Additionally, Meduza reported on a vulnerability that reportedly made it possible to decipher votes before the official count. According to the research, any constituent could theoretically decipher their own vote before it would get decrypted by the electoral commission, and even allow third parties access. To this end, voters could retrieve and save their private key by going to the e-bulletin page, opening the developer console in their web browser, and making a minor adjustment to the “election.js” library (by adding a logpoint and entering: voter secret key is', encryptor.keyPair.secretKey) before casting their vote.
The vulnerability theoretically would have allowed anyone with access to check whether an individual has voted and even which choice they made after inducing them to save their private keys. According to local opposition reports, state-funded entities in Russia were allegedly pushing their employees to vote in favor of changes proposed by the government.
Finally, the data that allegedly belongs to the citizens who participated in the e-vote was reportedly leaked soon after the event. According to Meduza, an archive titled “degvoter.zip,” which contains the personal data of over 1 million Russian nationals, was publicly available for download for at least several hours on July 1 via a government website. The file has since been distributed through various Telegram channels.
Along with the archive, there was a database titled “db.sqlite,” which was not password-protected while reportedly containing passport numbers for over a million e-voters and was encrypted with the SHA256 algorithm. The reporters were allegedly able to decode it “very easily” using free software.
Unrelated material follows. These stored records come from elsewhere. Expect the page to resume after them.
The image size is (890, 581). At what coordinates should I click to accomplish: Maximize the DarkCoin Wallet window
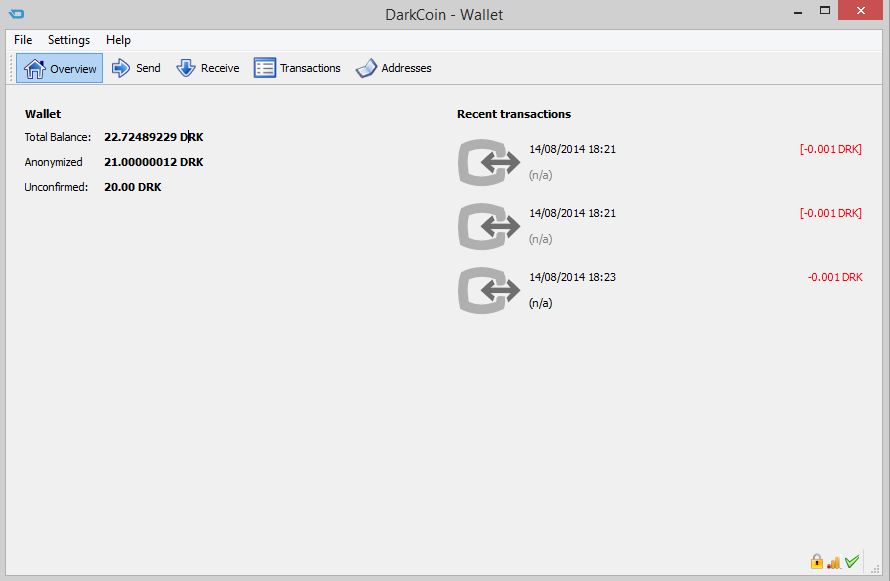825,10
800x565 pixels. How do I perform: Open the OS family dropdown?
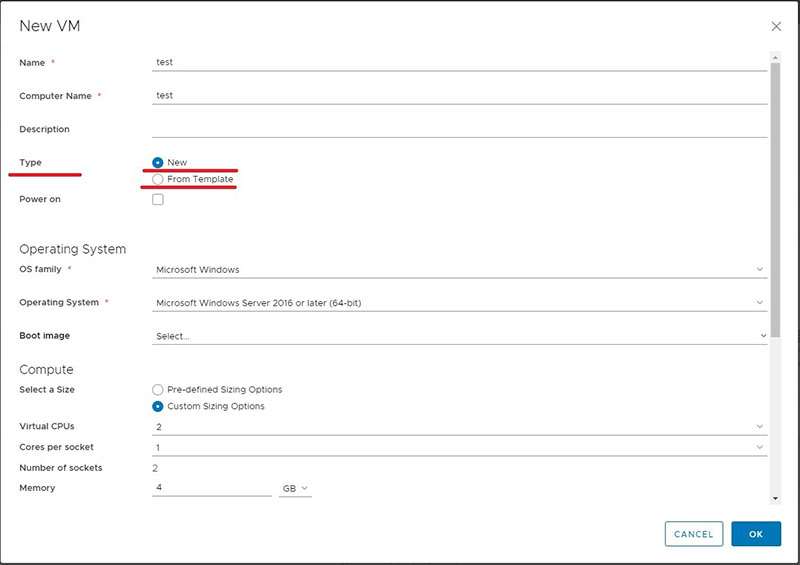point(460,269)
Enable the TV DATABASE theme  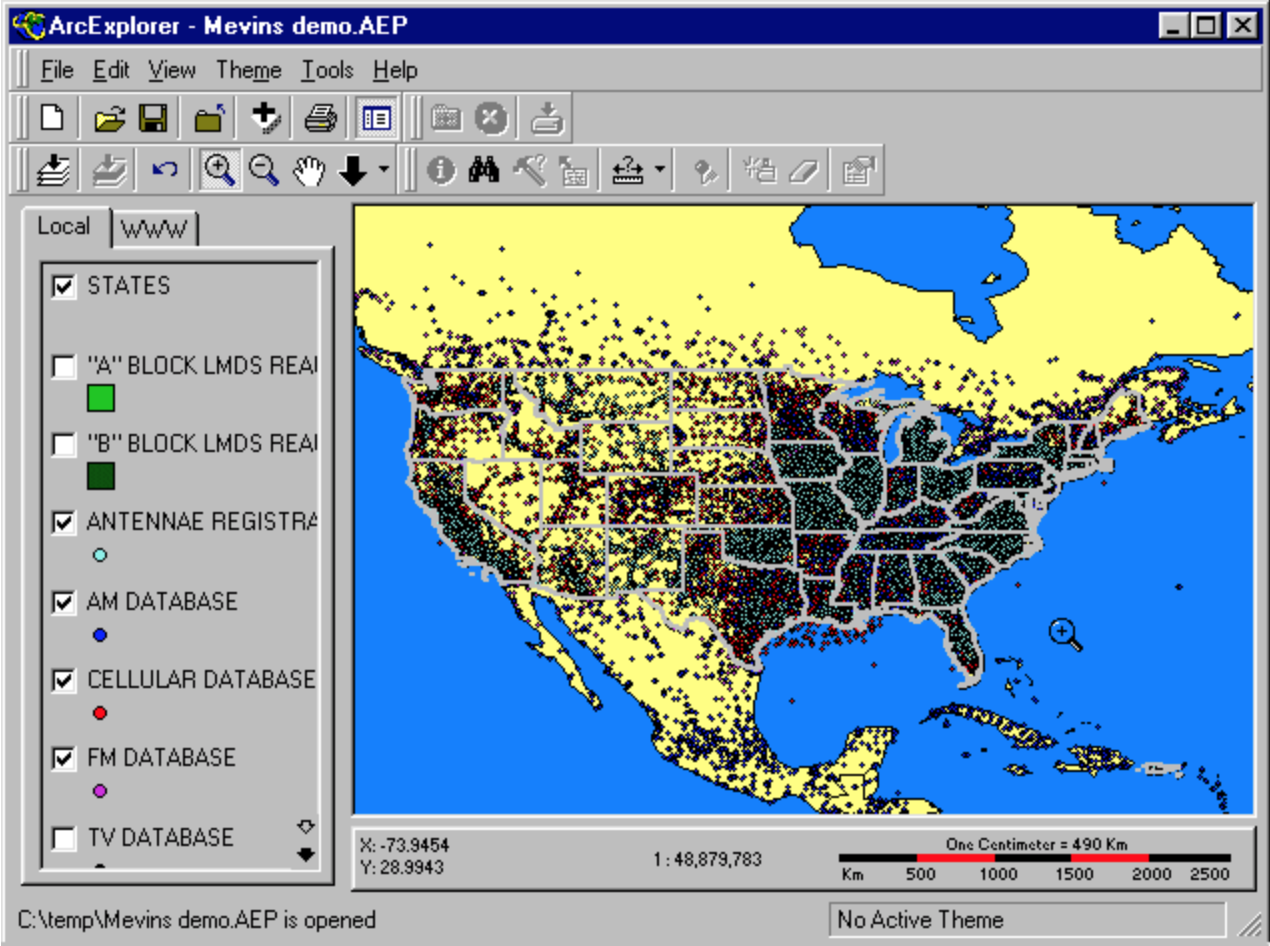click(65, 838)
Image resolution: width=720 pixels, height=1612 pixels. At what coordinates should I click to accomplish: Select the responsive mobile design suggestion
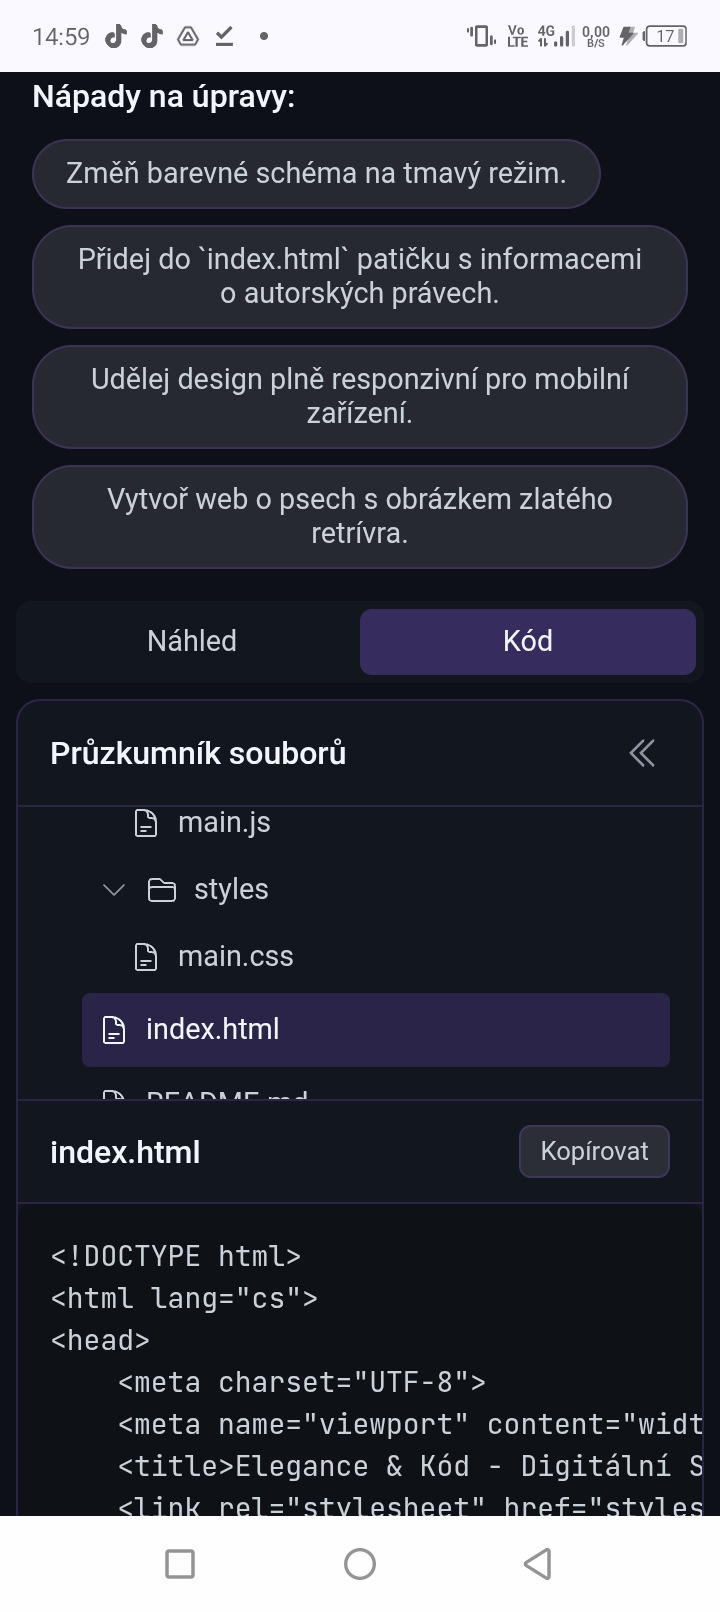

Further, the journalists cross-referenced the leaked data with the Ministry of Internal Affairs’ official service to check the validity of passports used by the voters. They allegedly found that over 4,000 passports registered for the e-vote were invalid.
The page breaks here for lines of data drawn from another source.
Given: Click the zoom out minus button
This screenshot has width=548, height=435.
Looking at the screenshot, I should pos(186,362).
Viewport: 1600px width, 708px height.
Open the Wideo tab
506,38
The Ministry of Digital Development, Communications and Mass Media commented on the investigation, stressing that it excludes “any possibility of leakage,” since the files and passwords were distributed through “secure data channels” and only to authorized personnel.
The agency also said that the passport numbers were encoded and consisted of a randomly obtained sequence of characters, or hash sums, adding that “hash sums are not personal data” and that the “publication of random sets of characters cannot harm citizens.”
Questions over transparency
Like with the Moscow City Duma elections in 2019, where blockchain was also used, the electoral commission did not publish the vote decryption key after the event took place, and provided no information on how to register a node to observe the voting processes. Since participants couldn’t download the data registry and see if it was genuine, the use of blockchain “served no purpose,” as Grigorev told Cointelegraph:
“As far as I’m concerned, it was impossible to register as a blockchain participant (or a network node) and have access to the registry at the e-vote. Therefore, in this particular case, I view the blockchain application as yet another experiment that was not directly related to improving the vote transparency.”
Grigorev noted that the above-mentioned reported data leak was a basic cybersecurity matter that had nothing to do with the blockchain technology itself. However, he added that it is important to “take the reliability of all system components into account” when using blockchain for voting purposes, meaning that all websites, servers, databases, etc. should have been double-checked beforehand.
With all the ballots counted, 77.9% voted for the reform package and 21.3% against, according to the Central Electoral Commission. As for the e-vote results, 62.33% of Moscow voters supported the amendments and 37.37% opposed it. In Nizhniy Novgorod, the results were somewhat similar, with a split of 59.69% and 40.31%.